Of course there are still a million things that can go wrong and topple any business. Like bad locations for one. But a martial-gym-within-a-fitness-gym is a good idea and extra insurance to survival.
Incidentally, in 2009 I have a few new seminars booked in these bigger gyms. It is a success trend. This doesn't mean its foolproof. Some struggling gyms demand all class attendees be members of the gym too! That just doesn't work in the long run. Some just want rental fees for your room (you'll never clean a bathroom!) and let your students in no strings attached-like my old gig at Golds. But, there are always a few chinks. Gym owners must understand the nature of these problems. Usually the owners in our sucess profile are young and involved in the MA courses.
I know of several martial arts schools that have had to combine in 2008. Some were once even business competitors, and now are struggling together to pay the rent.

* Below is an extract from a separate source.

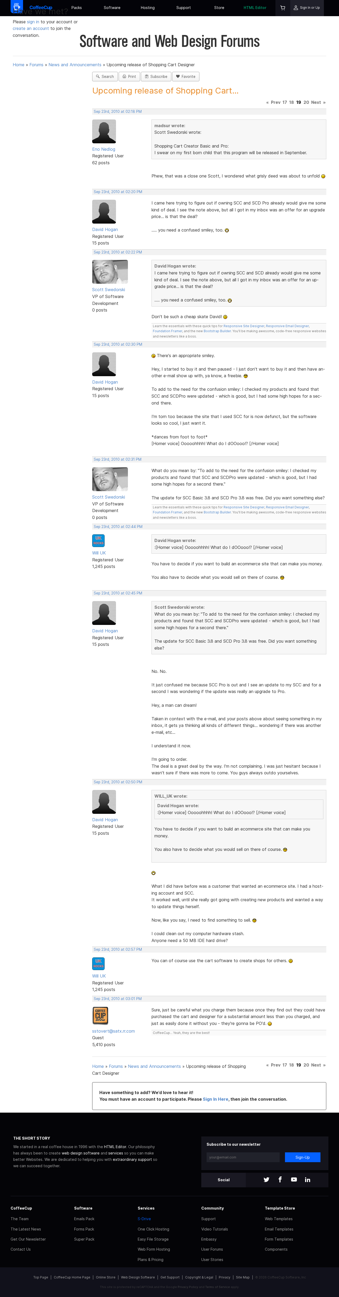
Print (131, 76)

All dedicated fighters need to be in shape. Many of us don't like to formally mix the fitness with the fighting and consider it two seperate, work-out sessions. I do. If I have two hours to fight train, I want to fight and not do push-ups. I do push-ups tomorrow night. I am just a traveling circus act anyway and can't institute fitness into seminar workouts. You should see the great variety of ages and conditions of people I see week after week! But on the local, grass roots, multi-days a week level of a local school, perhaos you can.
The gym within a gym....is an equation for success... and growing. Survival of the fittest has a new meaning.